Je dirais qu’il y a une diversité telle qu’il est impossible pour un seul individu d’assimiler la globalité de ces techniques. La jeune génération a amené de nouvelles sonorités liées aux développements de nouveaux styles musicaux, d’une complexité technique plus importante que celle que je pratiquais dans les 1990 et 2000. Un beatboxer débutant en 2024 a accès à un éventail de techniques, de pratiques et d’influences bien plus grand. Chacun développe et investigue des domaines plus particuliers et spécifiques. Aujourd’hui, il existe plus de 60 techniques pour produire juste un son de caisse claire (vocal — on inspire et expire —, par l’usage de consonnes percussives comme K et P ou bien le spitsnere, caisse claire postillonnée, très en vogue chez les nouvelles générations de beatboxer). Les différentes positions des lèvres, de la langue, du palais et de la gorge induisent ces variations et ces modulations, avec tout un éventail de nuances.

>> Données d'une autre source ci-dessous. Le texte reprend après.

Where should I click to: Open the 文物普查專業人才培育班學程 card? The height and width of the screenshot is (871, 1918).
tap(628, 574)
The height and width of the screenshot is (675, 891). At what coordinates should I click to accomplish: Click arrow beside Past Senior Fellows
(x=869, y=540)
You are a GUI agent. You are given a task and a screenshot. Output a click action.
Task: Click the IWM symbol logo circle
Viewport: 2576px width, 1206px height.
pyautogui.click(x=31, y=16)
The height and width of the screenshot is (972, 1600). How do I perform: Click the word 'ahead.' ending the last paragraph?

Chaque beatboxer développe ses propres particularités sonores, qui ne sont en aucune manière liées à sa physionomie. Une personne de petite taille, à la bouche petite, peut très bien produire des sons très graves et volumineux. L’actuel champion du monde, FootboxG, qui m’accompagne lors du concert de l’OPRL, est petit et fin, ce qui ne l’empêche pas de générer des sons très bas. De la même manière qu’un chanteur lyrique de petite taille peut faire trembler les murs d’un opéra. Ce n’est pas la taille qui compte... C’est la manière d’utiliser le corps selon ses techniques propres. J’ai développé moi-même d’ailleurs par le travail du corps un beatbox doté d’un volume impressionnant, même sans micro.
La communauté des beatboxers est l’une des plus chaleureuses et accessibles qui soient, et l’une des plus disposées à partager ses techniques.
Pouvez-vous évoquer quelques particularités techniques du beat-box ?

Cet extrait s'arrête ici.